## Prompt:
Copy each line that contains the string "مبلمان", taking them from the material.
——
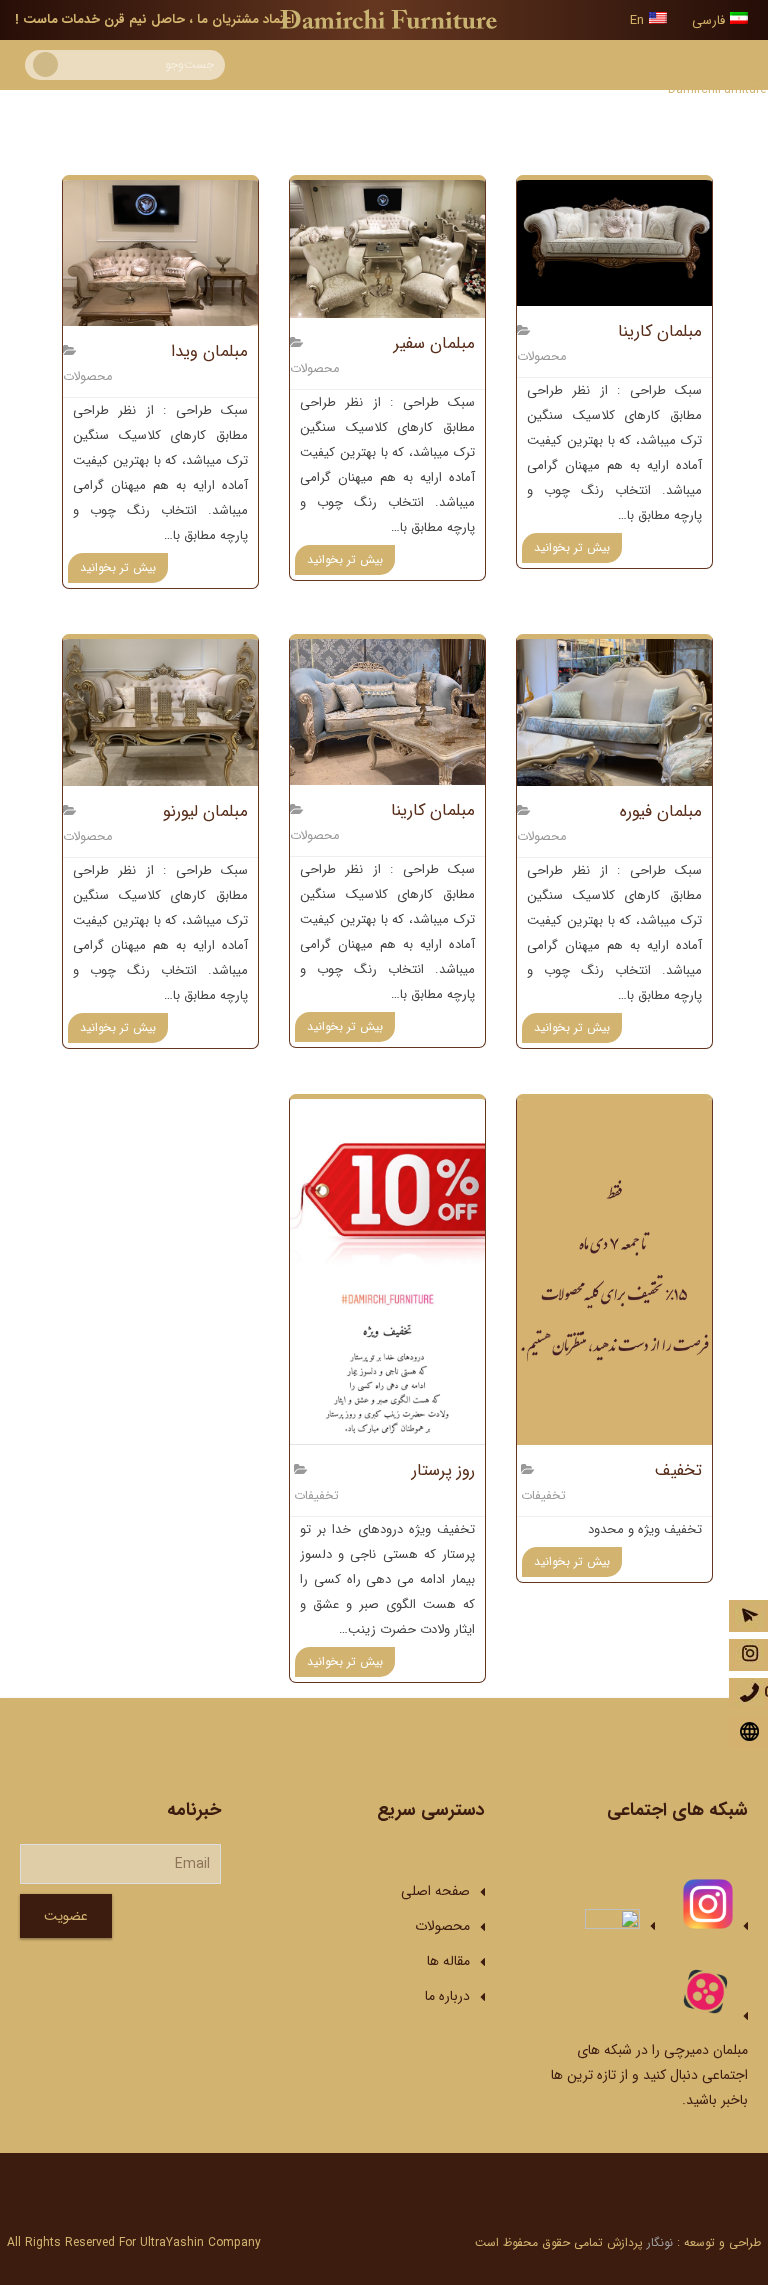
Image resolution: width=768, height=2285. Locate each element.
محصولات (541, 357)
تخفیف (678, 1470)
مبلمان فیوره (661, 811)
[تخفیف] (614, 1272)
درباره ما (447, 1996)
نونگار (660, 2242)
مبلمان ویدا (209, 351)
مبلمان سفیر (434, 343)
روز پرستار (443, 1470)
——
## Solved exercise:
مبلمان فیوره (661, 811)
مبلمان ویدا (209, 351)
مبلمان سفیر (434, 343)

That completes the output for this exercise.